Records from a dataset

──────────────────────────────

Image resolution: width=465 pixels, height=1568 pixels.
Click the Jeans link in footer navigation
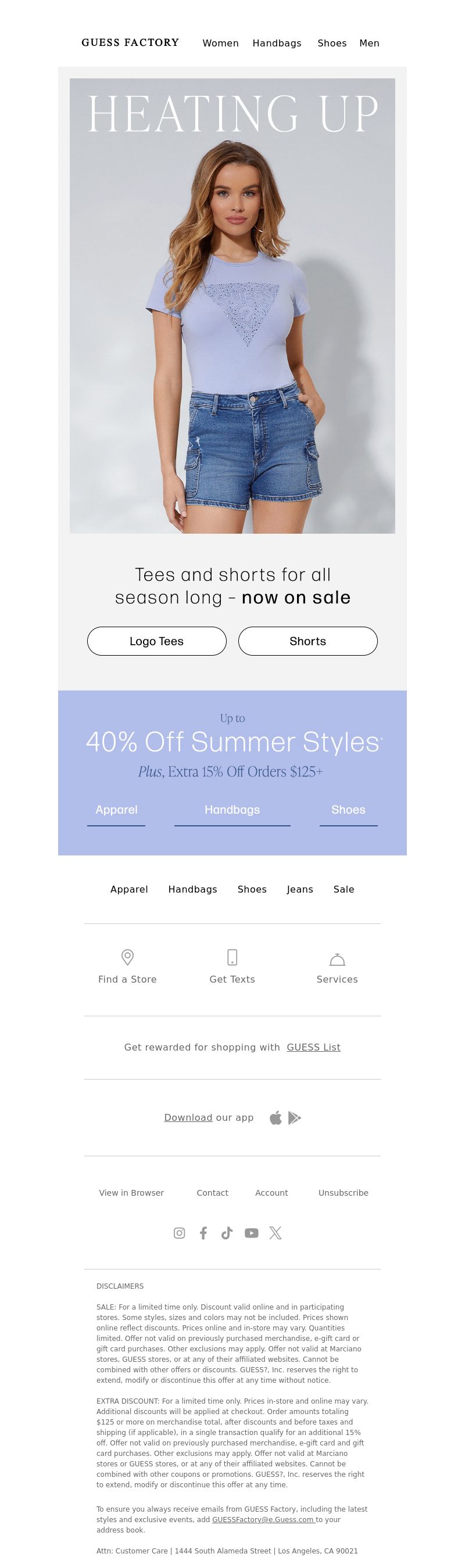point(300,889)
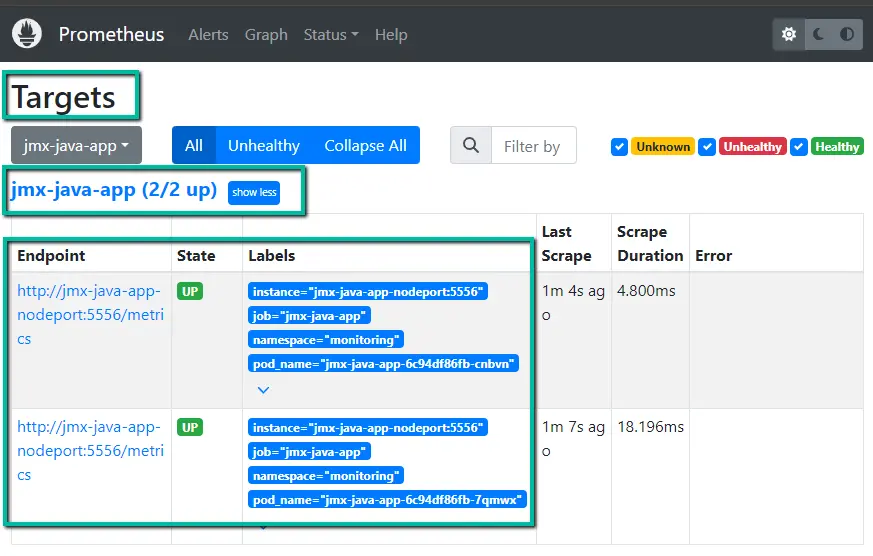Viewport: 873px width, 556px height.
Task: Expand the first target's labels chevron
Action: [x=263, y=389]
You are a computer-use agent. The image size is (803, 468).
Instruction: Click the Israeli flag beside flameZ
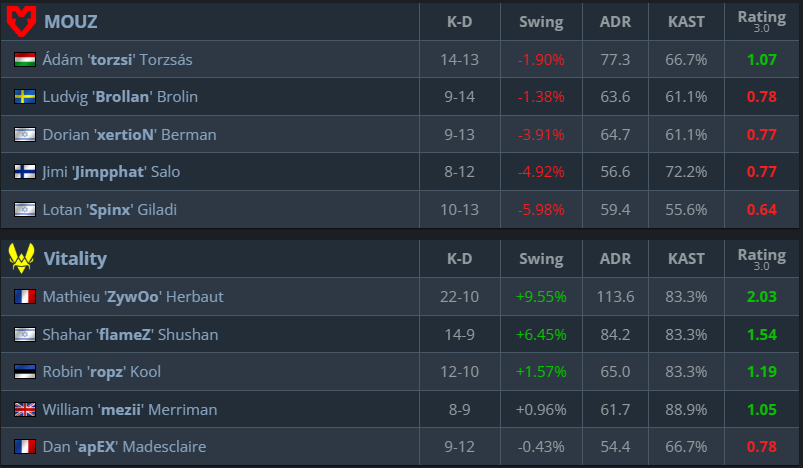(x=25, y=334)
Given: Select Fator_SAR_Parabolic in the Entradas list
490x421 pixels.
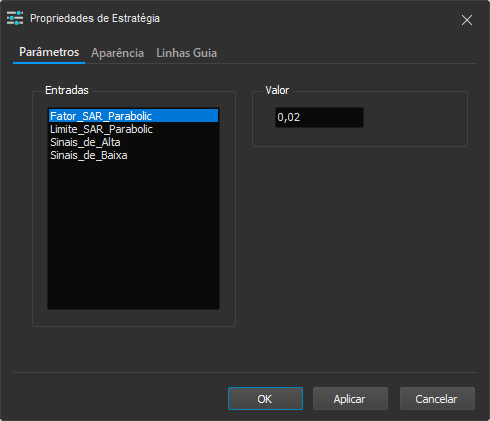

──────────────────────────────

> _What needs to be done_
Revise the lines from the one containing "Given: Select Fator_SAR_Parabolic" through the last line, replacing "Entradas list" with "Inputs list" and keeping everything else the same. Leave the pictures out.

> _Complete output_
Given: Select Fator_SAR_Parabolic in the Inputs list
490x421 pixels.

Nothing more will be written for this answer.